Instrução 1
Organize como uma lista JSON de strings, com uma string para cada linha e sem as linhas em branco, as linhas dos registros que começam na linha com "Task: Select the 男性 gender value" e seguem até o fim dos registros. Deixe as imagens fora da resposta.

────────────────

Quanto maior o envolvimento e comprometimento das partes no procedimento, maiores serão as chances de aceitação (e legitimação) da decisão. As pessoas são mais suscetíveis a aceitar decisões de cujo procedimento participaram ativamente do que aquelas decorrentes de processos das quais não tiveram maiores chances de participar.

É que a parte, caso não tivesse sido solicitada pelo juiz para prestar esclarecimentos, poderia surpreender-se com decisão judicial desconectada com a realidade dos fatos e com a real intenção das partes (muitas vezes citra, ultra ou extra petita). Além disso, provavelmente sentir-se-ia injustiçada, por não ter tido a real oportunidade de influenciar na decisão.

A pacificação decorre da circunstância de que o jurisdicionado, ainda que vencido, sentirá que teve efetivamente a oportunidade de influenciar o magistrado. Neste sentido, assevera Gustavo Martins de Freitas (2006, online):

Sem deixar de mencionar que a cooperação dos litigantes, na formação da decisão judicial, serve de ‘válvula de escape’ de ressentimentos e críticas, o que permite que o resultado do processo seja influenciado pelos seus participantes, facilitando assim a sua assimilação e aceitação pela sociedade.

Não havia no CPC/73, norma que obrigasse o juiz a conversar com as partes. Tinha o juiz, neste sistema, apenas o dever ouvi-las, sem necessidade de verdadeiro diálogo. E, em se tratando de questões que lhe caibam conhecer de ofício, o magistrado estaria autorizado a julgá-las sem prévio contraditório. Ou seja, o juiz não dialogava efetivamente com as partes, mas apenas colhia as informações que lhe são prestadas para solitariamente, tomar suas decisões.

────────────────

Instrução 2
Retome o texto sobre a participação das partes na formação da decisão judicial a partir do ponto em que ele para.

Material do exercício
────────────────

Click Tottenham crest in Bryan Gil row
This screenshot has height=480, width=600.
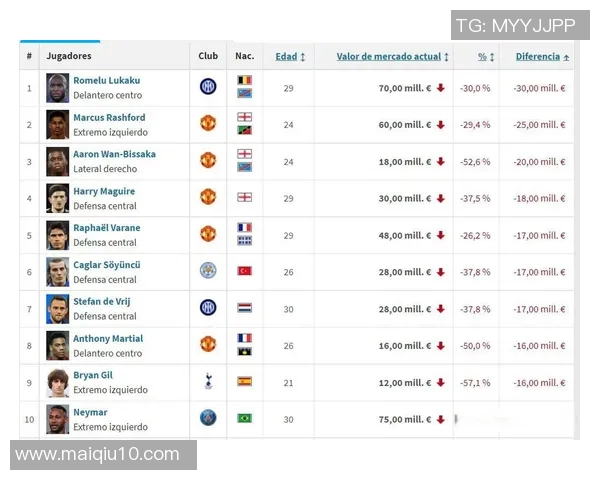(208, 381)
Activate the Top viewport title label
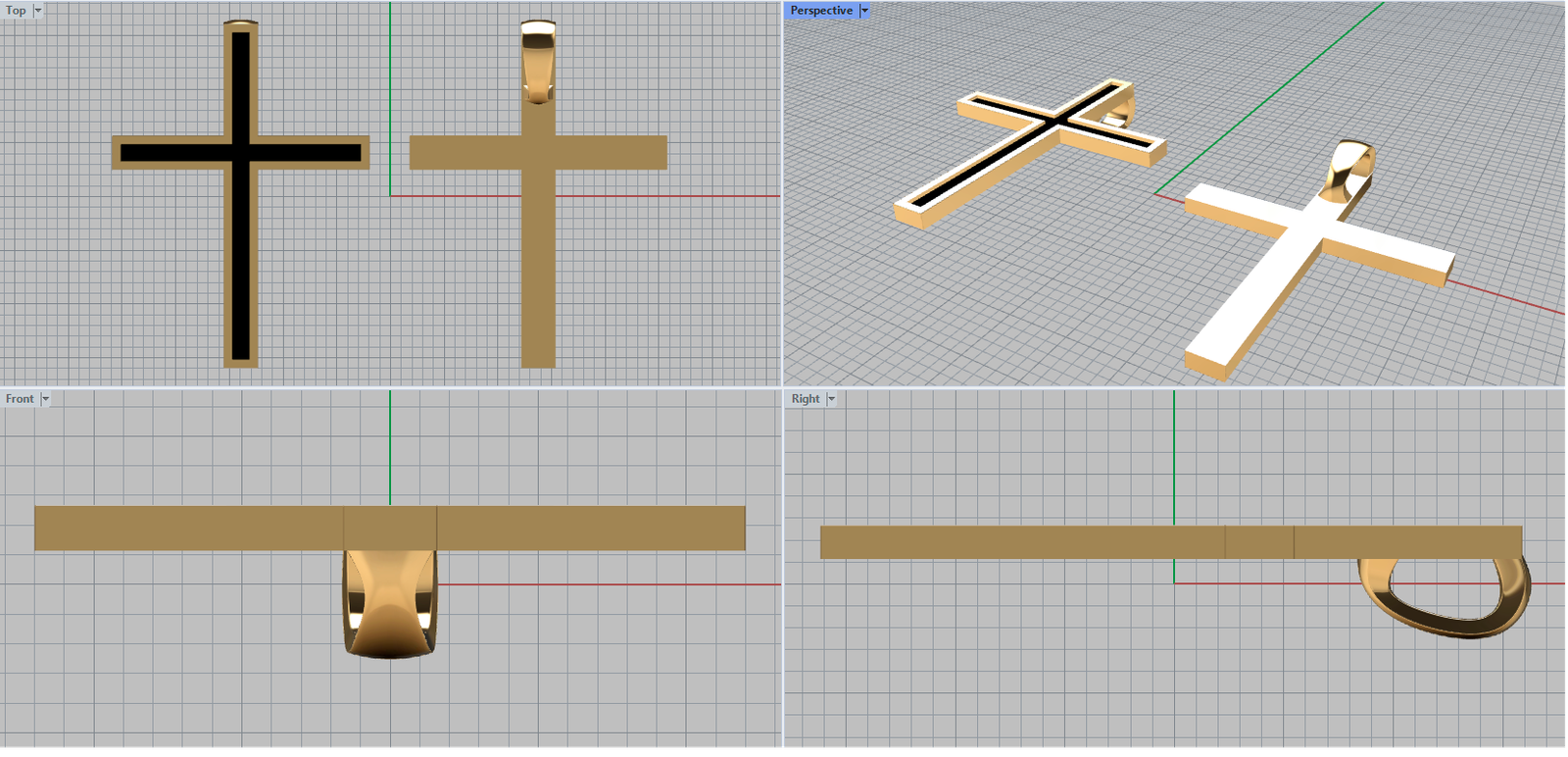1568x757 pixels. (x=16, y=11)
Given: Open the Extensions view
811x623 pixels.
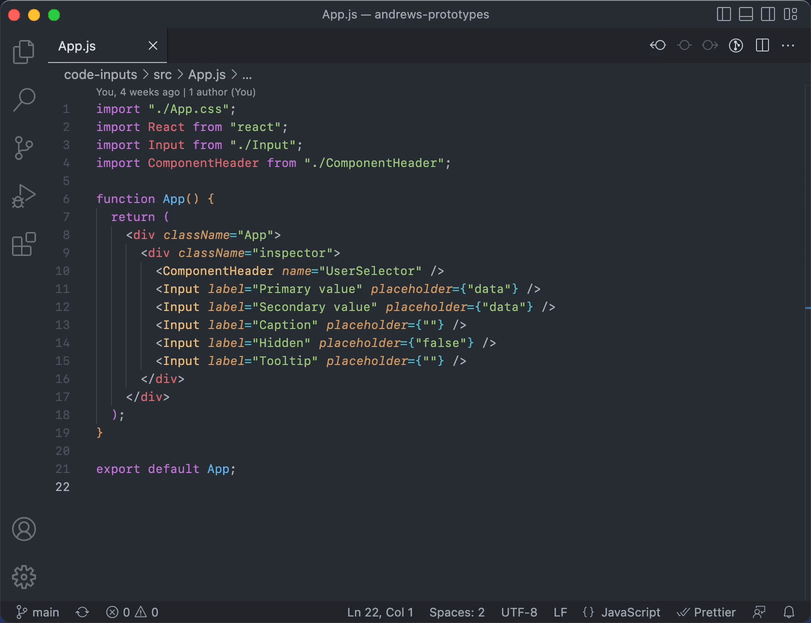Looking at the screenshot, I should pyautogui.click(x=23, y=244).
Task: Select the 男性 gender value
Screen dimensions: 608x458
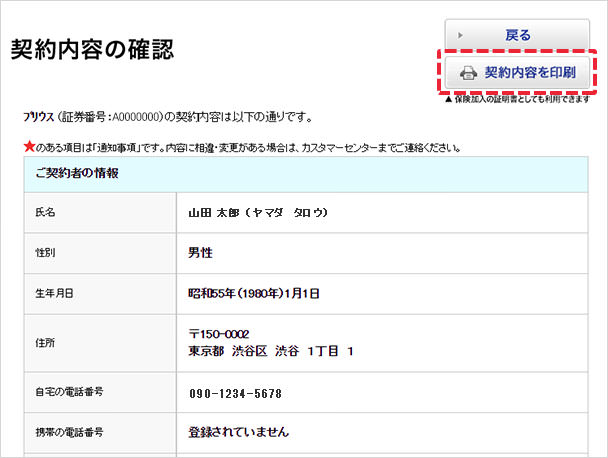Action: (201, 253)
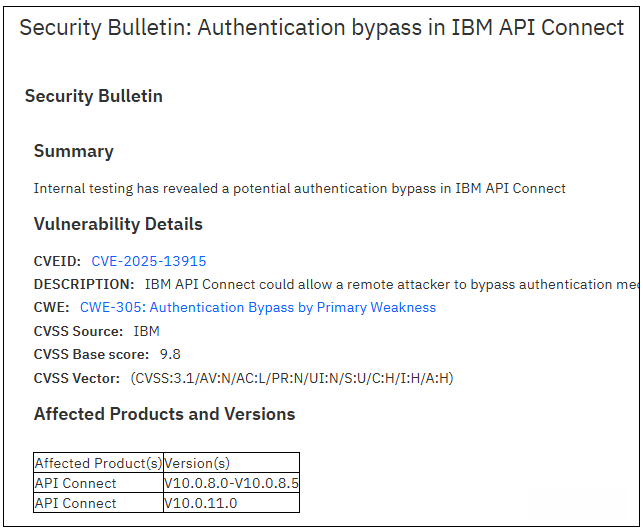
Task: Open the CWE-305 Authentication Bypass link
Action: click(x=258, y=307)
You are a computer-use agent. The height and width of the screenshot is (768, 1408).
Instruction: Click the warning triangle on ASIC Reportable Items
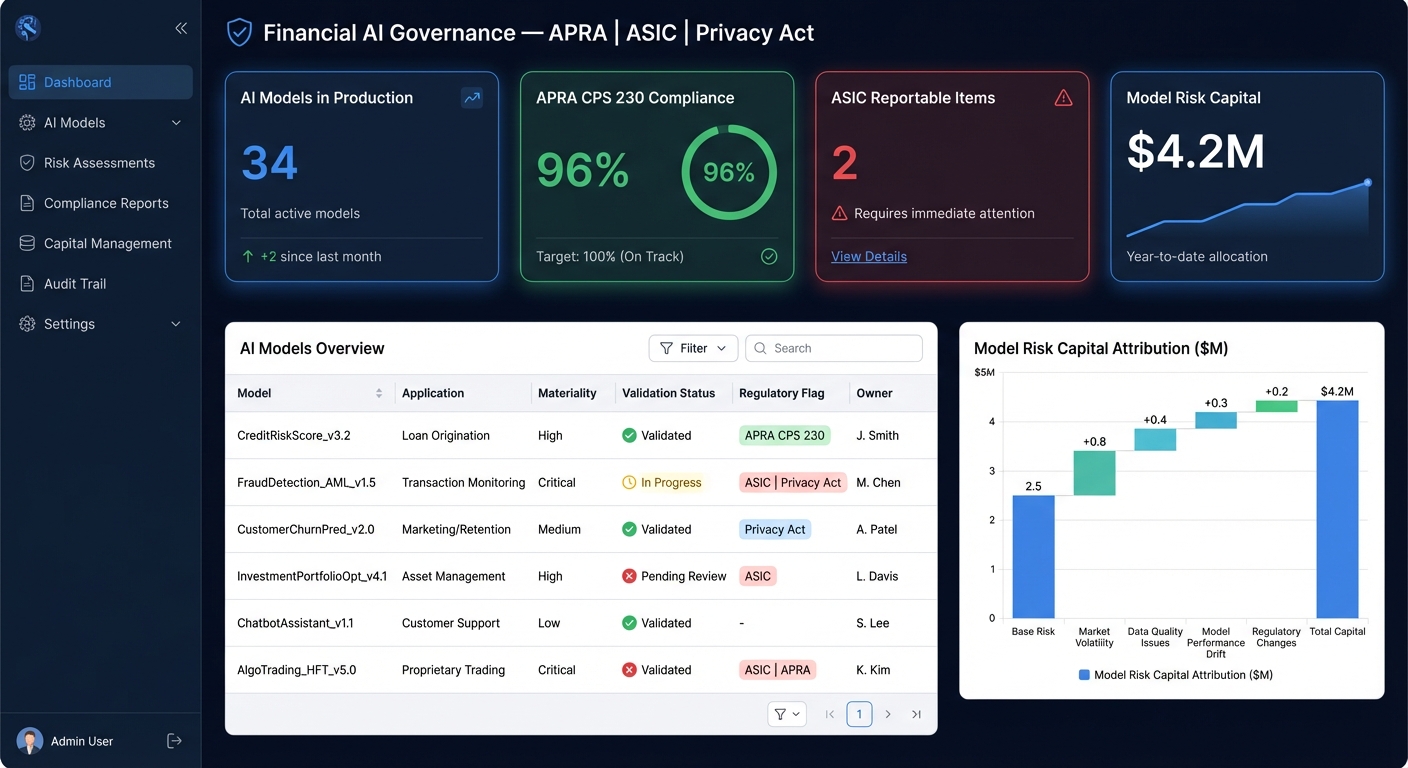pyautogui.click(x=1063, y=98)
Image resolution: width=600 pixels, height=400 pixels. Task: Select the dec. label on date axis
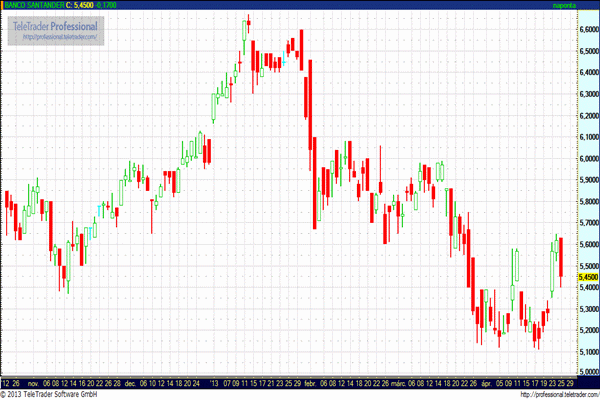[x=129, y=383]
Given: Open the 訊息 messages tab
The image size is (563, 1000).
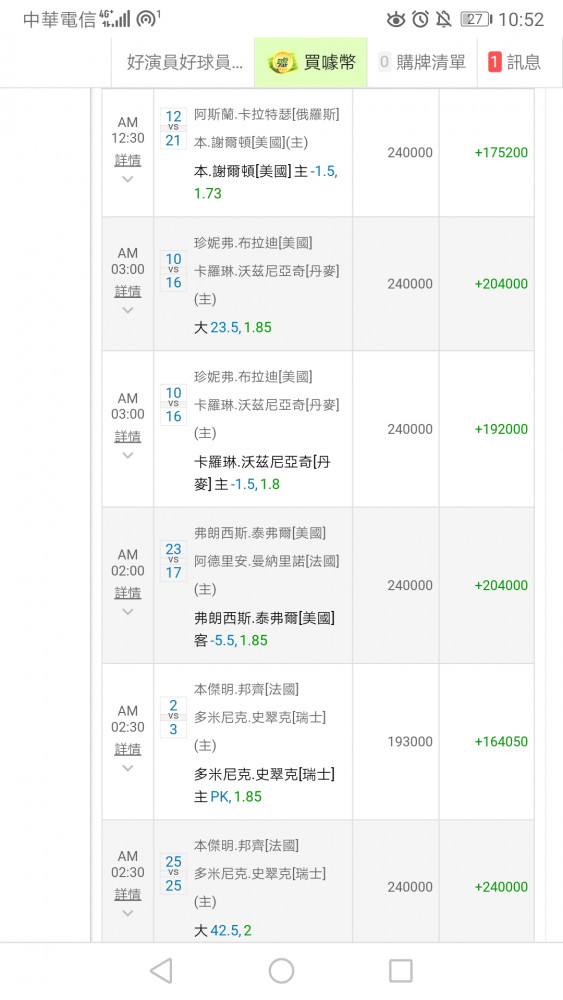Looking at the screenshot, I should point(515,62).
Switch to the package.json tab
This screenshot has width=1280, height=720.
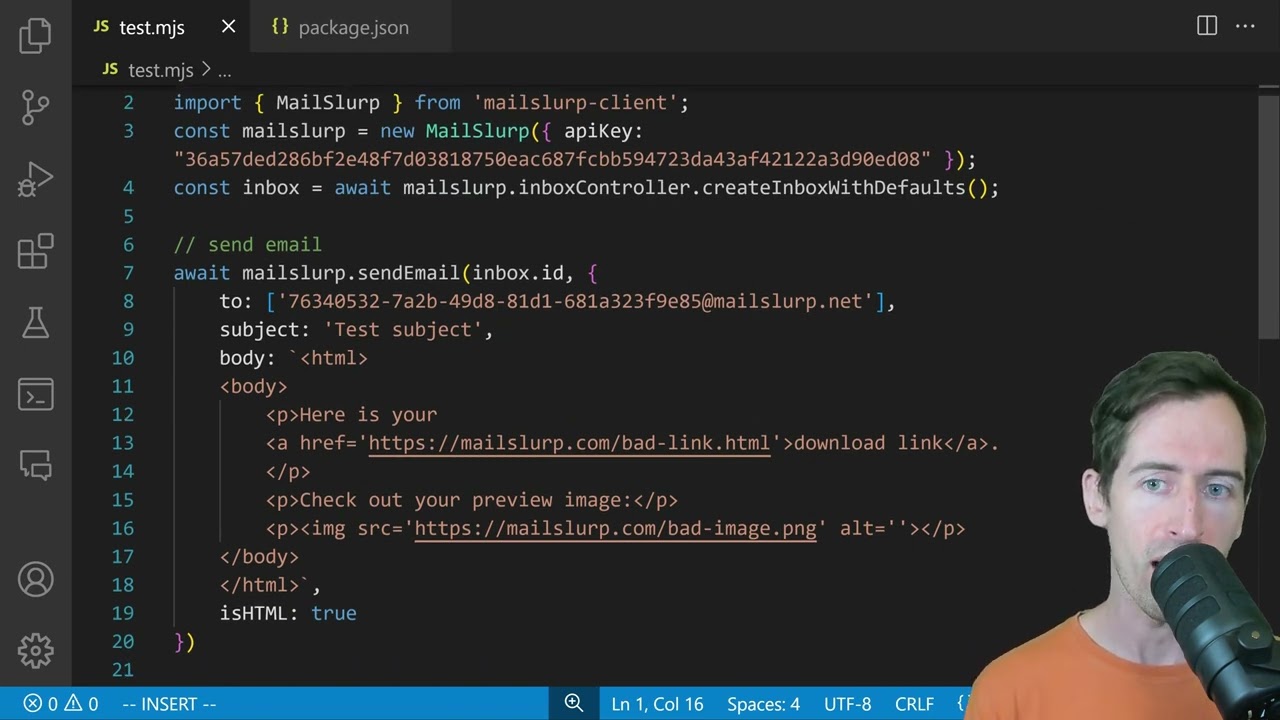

────────────────

Resposta escrita 1
[
  "Task: Select the 男性 gender value",
  "Screen dimensions: 608x458",
  "Action: (201, 253)",
  "Task: Open the CWE-305 Authentication Bypass link",
  "Action: click(x=258, y=307)",
  "You are a computer-use agent. The height and width of the screenshot is (768, 1408).",
  "Instruction: Click the warning triangle on ASIC Reportable Items",
  "pyautogui.click(x=1063, y=98)",
  "Image resolution: width=600 pixels, height=400 pixels. Task: Select the dec. label on date axis",
  "[x=129, y=383]",
  "Given: Open the 訊息 messages tab",
  "The image size is (563, 1000).",
  "Looking at the screenshot, I should point(515,62).",
  "Switch to the package.json tab",
  "This screenshot has width=1280, height=720."
]

Resposta escrita 2
No modelo cooperativo, adotado pelo CPC/15, o contraditório passa a ser visto como uma garantia de não-surpresa, consistente na impossibilidade de aplicação da tutela, ordinariamente, sem o prévio debate com os sujeitos processuais, a fim de evitar que estes sejam surpreendidos por decisão judicial de conteúdo inesperado. Segundo Arlete Aurelli (2014, p. 125):

[...] o projeto pugna por determinar que se evite a prolação de “decisões-surpresa”. Ora, o princípio da cooperação/colaboração se dá entre os sujeitos do processo, como se afirmou acima, pelo que também o magistrado deve colaborar para a busca da realização da justiça. Assim, mesmo nas questões que poderia conhecer de ofício, deve dar o direito das partes se manifestarem antes.

Dierle Nunes (2010, p. 230) assevera que o contraditório aglomera um feixe de direitos dele decorrentes, sendo de destacar-se “o direito de ser ouvido e julgado por um juiz imune à ciência privada (private informazioni), que decida a causa unicamente com base em provas e elementos adquiridos no debate contraditório”. Na verdade, o dever de consulta visa não apenas evitar que as partes não sejam surpreendidas (contraditório como garantia de não-surpresa), mas também garantir-lhes o direito de efetivamente influenciar na decisão judicial (contraditório como garantia de influência).

3.  Realidade judiciária brasileira e um novo modelo de juiz com o fim do protagonismo judicial

O princípio da cooperação implica um redimensionamento do contraditório. Trata-se da ideia de que as partes e o juiz têm o direito e o dever de participar ativamente da relação jurídica, sem protagonismos (DIDIER JR., 2010a).

A ausência de protagonismos no modelo cooperativo exige do juiz uma nova postura e a assunção de alguns deveres. Tem o magistrado, nesse novo modelo, o dever de diálogo, que evitaria que o jurisdicionado fosse surpreendido pela decisão judicial sem que tivesse a real oportunidade de influenciar no seu conteúdo (contraditório como garantia de influência e de não-surpresa). O juiz tem ainda o dever de esclarecer-se com as partes sobre as questões fáticas constantes dos autos (dever de esclarecimento), de auxiliar as partes no desempenho de seus ônus processuais (dever de auxílio) e de advertir as partes do risco de prejuízo ao direito material discutido em juízo em decorrência do inadequado uso do processo (dever de prevenção) (MITIDIERO, 2009, online).

A inclusão do órgão jurisdicional no rol dos sujeitos do diálogo processual o impede de ocupar o ultrapassado papel de mero coletor das alegações das partes, de espectador do diálogo apenas entre elas travado. O modelo cooperativo de processo, em linhas gerais, consiste na aplicação do modelo de Estado Democrático Constitucional ao processo judicial. Prescreve uma relação de colaboração intersubjetiva, ou seja, entre as partes e o juiz.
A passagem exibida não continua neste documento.